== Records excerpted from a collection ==
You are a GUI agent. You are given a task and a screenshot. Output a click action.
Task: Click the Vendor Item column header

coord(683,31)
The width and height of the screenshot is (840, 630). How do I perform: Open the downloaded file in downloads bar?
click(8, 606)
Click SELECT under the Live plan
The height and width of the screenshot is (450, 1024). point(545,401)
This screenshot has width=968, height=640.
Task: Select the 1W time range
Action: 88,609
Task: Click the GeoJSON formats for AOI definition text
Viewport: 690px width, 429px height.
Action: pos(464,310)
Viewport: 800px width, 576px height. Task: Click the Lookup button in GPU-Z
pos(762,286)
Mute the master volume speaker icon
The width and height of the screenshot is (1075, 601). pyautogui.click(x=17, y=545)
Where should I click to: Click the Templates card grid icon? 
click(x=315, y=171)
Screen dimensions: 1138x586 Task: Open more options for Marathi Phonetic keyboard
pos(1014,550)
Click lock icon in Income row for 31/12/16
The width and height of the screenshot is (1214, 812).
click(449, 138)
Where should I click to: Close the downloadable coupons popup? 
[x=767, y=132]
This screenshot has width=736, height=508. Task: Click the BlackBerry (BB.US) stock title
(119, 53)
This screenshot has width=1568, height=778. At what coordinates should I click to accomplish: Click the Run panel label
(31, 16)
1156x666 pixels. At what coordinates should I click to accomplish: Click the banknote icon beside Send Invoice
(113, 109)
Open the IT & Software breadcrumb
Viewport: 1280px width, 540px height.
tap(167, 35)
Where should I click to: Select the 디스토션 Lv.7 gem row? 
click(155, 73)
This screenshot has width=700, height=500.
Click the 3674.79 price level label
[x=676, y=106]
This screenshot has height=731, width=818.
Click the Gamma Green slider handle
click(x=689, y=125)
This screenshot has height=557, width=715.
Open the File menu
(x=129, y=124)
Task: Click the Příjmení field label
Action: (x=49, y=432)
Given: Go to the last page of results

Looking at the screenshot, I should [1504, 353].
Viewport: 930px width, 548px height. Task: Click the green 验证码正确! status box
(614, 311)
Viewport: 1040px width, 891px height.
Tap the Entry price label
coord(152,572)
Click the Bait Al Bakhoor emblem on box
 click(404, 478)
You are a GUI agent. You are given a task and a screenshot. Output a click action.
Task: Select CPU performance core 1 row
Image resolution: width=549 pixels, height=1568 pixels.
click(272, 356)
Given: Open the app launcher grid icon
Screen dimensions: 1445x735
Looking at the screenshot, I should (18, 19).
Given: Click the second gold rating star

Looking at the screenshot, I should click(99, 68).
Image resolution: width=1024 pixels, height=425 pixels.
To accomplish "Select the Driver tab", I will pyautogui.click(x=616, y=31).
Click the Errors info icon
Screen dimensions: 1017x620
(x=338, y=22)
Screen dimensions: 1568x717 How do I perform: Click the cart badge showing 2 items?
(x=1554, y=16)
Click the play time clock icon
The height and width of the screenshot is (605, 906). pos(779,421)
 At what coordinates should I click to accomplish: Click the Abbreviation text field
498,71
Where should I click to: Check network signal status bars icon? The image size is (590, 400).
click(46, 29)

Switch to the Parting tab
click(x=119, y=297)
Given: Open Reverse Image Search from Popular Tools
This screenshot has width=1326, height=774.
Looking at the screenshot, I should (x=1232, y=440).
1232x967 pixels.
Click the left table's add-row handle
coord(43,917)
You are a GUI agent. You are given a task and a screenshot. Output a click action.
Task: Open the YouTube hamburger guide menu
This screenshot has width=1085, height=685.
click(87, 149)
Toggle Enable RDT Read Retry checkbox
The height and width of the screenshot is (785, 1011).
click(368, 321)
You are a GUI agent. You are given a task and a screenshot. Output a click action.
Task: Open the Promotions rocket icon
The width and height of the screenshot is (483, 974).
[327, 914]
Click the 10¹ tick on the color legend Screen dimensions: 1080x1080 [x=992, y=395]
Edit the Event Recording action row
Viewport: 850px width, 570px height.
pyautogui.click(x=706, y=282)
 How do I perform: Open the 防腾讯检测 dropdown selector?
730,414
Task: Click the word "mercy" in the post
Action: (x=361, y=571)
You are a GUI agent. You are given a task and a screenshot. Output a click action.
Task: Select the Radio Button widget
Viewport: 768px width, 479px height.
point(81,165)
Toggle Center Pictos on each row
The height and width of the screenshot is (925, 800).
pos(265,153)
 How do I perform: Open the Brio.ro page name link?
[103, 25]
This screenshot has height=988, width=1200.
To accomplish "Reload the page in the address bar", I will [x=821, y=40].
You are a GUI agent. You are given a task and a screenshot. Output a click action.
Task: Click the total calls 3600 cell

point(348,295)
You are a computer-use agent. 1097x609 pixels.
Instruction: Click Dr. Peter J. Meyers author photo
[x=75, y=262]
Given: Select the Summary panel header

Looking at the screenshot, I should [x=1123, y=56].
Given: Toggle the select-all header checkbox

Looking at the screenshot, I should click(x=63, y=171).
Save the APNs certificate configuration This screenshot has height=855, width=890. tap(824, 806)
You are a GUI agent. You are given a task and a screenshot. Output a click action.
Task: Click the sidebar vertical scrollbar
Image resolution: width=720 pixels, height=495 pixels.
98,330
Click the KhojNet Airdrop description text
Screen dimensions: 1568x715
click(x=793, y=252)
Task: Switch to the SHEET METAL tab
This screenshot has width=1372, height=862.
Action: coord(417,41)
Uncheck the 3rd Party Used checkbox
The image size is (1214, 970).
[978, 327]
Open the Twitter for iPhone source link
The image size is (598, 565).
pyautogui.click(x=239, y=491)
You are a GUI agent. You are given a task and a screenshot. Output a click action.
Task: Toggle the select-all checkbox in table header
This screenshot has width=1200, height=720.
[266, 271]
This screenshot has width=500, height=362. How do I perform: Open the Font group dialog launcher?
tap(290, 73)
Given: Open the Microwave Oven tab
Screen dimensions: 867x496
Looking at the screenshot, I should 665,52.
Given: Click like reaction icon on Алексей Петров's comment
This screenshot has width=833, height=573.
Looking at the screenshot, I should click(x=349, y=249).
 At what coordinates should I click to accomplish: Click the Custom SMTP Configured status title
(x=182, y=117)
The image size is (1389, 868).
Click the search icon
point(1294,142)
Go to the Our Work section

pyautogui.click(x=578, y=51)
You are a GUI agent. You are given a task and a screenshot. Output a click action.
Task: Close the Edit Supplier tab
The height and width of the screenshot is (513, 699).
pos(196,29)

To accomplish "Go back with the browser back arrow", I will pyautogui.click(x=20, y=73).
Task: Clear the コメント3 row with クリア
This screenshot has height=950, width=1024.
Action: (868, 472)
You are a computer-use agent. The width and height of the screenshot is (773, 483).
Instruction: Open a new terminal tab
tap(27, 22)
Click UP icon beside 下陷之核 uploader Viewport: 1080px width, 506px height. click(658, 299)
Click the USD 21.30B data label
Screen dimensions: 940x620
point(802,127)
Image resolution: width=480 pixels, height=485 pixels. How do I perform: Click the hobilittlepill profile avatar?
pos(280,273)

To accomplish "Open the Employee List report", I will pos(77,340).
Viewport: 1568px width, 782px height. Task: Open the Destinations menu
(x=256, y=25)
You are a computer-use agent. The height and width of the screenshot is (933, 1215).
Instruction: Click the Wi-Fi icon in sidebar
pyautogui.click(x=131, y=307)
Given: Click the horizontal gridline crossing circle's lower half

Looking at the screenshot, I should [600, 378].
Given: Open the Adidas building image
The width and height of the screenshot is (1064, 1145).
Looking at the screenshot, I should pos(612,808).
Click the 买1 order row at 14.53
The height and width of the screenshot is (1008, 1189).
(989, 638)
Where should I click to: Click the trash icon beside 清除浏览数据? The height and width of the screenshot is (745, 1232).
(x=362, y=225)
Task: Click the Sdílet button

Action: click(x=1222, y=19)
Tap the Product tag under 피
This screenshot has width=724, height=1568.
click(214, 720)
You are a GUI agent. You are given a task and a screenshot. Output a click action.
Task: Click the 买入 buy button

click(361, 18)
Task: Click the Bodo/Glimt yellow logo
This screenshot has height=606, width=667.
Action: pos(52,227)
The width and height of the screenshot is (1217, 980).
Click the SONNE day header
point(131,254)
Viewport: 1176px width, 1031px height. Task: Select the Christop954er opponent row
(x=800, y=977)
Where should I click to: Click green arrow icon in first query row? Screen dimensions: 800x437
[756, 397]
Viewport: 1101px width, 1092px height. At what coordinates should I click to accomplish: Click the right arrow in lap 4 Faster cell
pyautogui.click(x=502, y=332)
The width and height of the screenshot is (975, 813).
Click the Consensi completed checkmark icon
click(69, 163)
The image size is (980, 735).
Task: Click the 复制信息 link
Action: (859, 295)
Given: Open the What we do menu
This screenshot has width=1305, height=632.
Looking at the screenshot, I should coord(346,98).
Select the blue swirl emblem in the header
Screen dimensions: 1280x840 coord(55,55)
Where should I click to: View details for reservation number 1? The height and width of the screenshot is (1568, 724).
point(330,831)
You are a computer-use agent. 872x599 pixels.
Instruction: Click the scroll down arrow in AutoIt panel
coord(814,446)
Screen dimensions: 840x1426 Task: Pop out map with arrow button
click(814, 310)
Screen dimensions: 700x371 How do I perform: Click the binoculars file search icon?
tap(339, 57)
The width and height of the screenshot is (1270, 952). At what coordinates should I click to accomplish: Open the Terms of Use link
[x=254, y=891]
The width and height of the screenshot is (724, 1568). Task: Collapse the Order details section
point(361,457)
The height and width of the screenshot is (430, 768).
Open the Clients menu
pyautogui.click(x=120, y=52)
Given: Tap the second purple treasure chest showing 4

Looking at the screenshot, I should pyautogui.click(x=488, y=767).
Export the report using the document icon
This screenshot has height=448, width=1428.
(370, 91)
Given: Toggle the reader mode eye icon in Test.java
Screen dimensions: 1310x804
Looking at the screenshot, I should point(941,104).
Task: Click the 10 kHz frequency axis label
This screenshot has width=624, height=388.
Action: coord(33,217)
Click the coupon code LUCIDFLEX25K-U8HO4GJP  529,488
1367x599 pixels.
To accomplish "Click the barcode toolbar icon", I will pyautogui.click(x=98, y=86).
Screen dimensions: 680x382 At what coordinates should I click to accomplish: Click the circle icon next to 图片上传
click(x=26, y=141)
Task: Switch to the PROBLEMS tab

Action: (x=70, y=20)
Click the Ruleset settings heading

== Requirement ==
List every line above containing the word "Edit".

== Answer box ==
Edit the Event Recording action row
Task: Close the Edit Supplier tab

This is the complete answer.